Pre-ride - before the insanity of race day broke out.
Pre-ride – before the insanity of race day broke out.

Saturday Morning

We arrived from Moncks Corner and lined up for some fun. During the pre-race preparations we were serenaded by another racer with an orange plastic horn. I don’t think it was a flugelhorn, but I do think he had ingested too much caffeine. A nice chap who accompanied Pfaff Daddy and myself for the second half of Sunday’s race… more on that later.

Having pre-ridden the course(s) the night before, the G.C. crew was now thoroughly confused about what happened when on the course. Things like “When is the first singletrack?” were a bit muddled. So, stay to the front, to get through that pinch point. So, Dr. Pain positioned himself about 5 riders from the front. That became 5 riders from the back when we rode past the turn. My first match was burned getting back to the group, then to the front. The next 20 miles of road racing was characterized by shouts of “hole”, “big hole”, “hole left”, “hole right”, “go right”, “go left”, “stay middle”, “call out the damn holes”.
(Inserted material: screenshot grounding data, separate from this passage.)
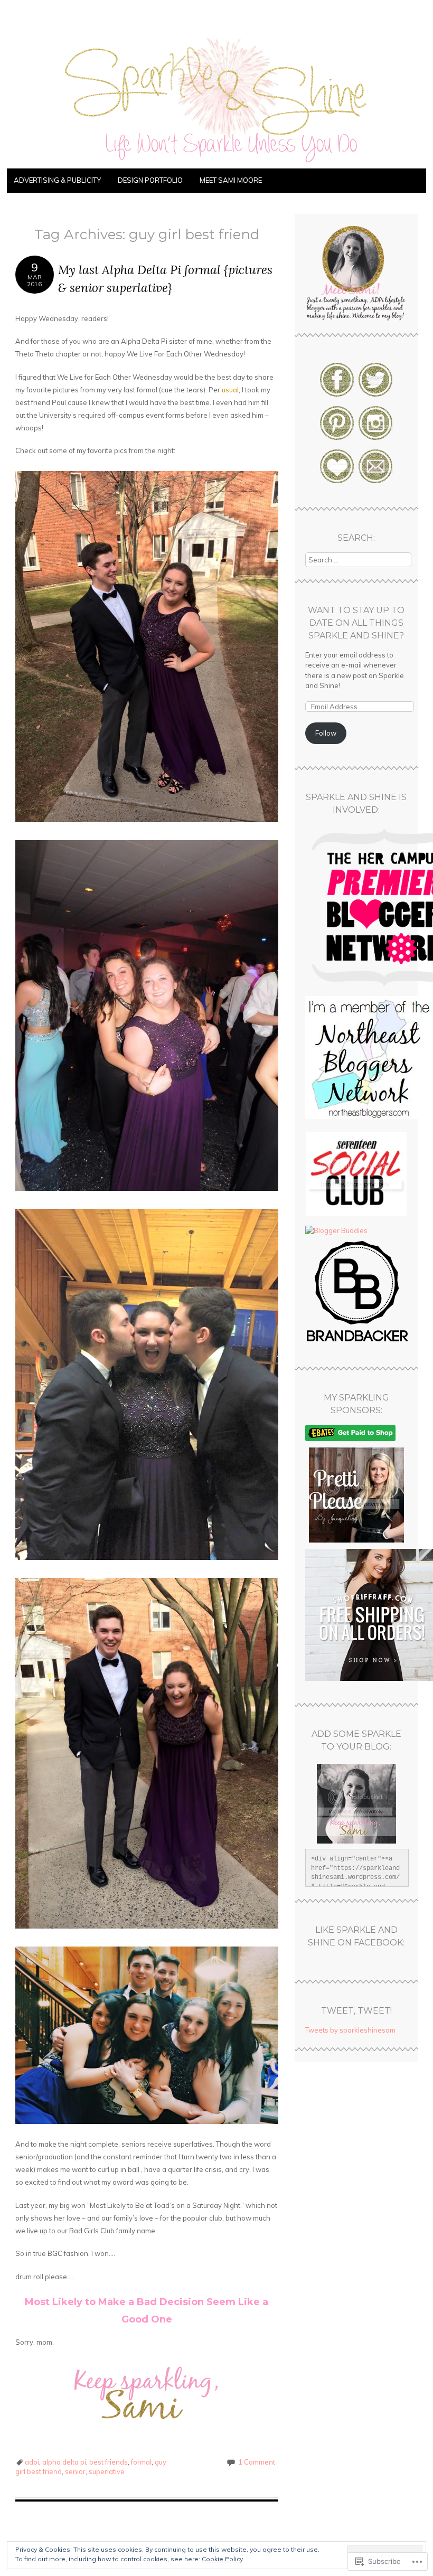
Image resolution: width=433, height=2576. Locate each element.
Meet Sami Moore (231, 180)
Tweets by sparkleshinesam (350, 2030)
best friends (108, 2462)
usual (230, 390)
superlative (107, 2471)
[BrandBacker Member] (358, 1342)
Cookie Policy (222, 2559)
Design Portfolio (150, 180)
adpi (32, 2462)
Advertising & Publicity (57, 180)
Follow (325, 733)
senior (75, 2471)
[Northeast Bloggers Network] (368, 1116)
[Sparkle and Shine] (216, 162)
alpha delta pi (64, 2462)
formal (141, 2462)
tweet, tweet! (356, 2011)
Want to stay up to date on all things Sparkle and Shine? (356, 623)
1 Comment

There was also a cacophony of sounds from chains slapping carbon, aluminum, titanium, and steel. There were also loud cracks, as handlebars twisted in stems. I don’t have a word for that sound as rims impact the sides of craters, but I heard that a lot. From the cockpit, it felt like a lot of “dodge left”, “dodge right”, “bunny hop”, CLANG, DAMN. From each of these your legs took a hit, your arms took a hit, and your hands got tired.

Dr. Pain in a mudhole.
Dr. Pain in a mudhole. Photo by Brian Fancher Photography.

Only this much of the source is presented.